"Better" depends on who you ask - I'd say it's worse, and I bet most
DBA's would agree. The ANSI standard is to ignore trailing spaces when
comparing character strings in a WHERE clause, a HAVING clause, or a
join. So I can take the exact same data, run the exact same query, yet
get a different answer from SQLite vs. Oracle or SQL Server. In fact, we
found this issue because we DID get a different answer.

Regarding whether by extension it should be impossible to create strings
with trailing spaces; I side with the SQLite developers who say it isn't
the engine's job to trim blanks in data. Most other engines I've used do
not trim spaces either, even if the field is a varchar.

But - whether ANSI compliance is considered "bloat" is not really my
place to comment upon.

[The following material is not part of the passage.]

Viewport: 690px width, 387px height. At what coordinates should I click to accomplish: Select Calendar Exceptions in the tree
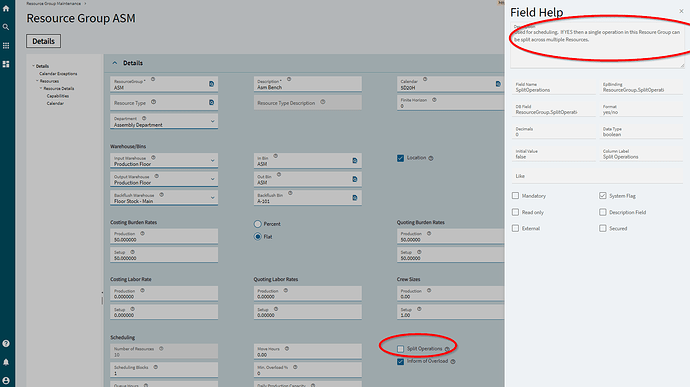58,74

I guess it's really is up to the SQLite team.
Purely from a business usability standpoint (not a programming one), I
would say there's no question that it's far more useful to do
comparisons the ANSI way. If for some reason I truly want to compare &
respect trailing spaces, I can still do that using a function such as
HEX(A) = HEX(B) or something better.

- Jeff Fowler

 

-----Original Message-----
From: Darren Duncan [mailto:[EMAIL PROTECTED] 
Sent: Friday, January 18, 2008 3:33 PM
To: sqlite-users@sqlite.org
Subject: Re: [sqlite] SQLite character comparisons

At 10:43 AM -0500 1/17/08, Fowler, Jeff wrote:
>Hello All,
>I've used SQL Server for over 15 years, Oracle off & on when I have no 
>choice, but SQLite for a couple weeks. I've just learned (today) that 
>SQLite respects trailing spaces when comparing two character fields.
>I.e. 'SQLITE' <> 'SQLITE '
>Is this behavior intentional? Neither SQL Server nor Oracle do this.
>Just curious as to why it works this way.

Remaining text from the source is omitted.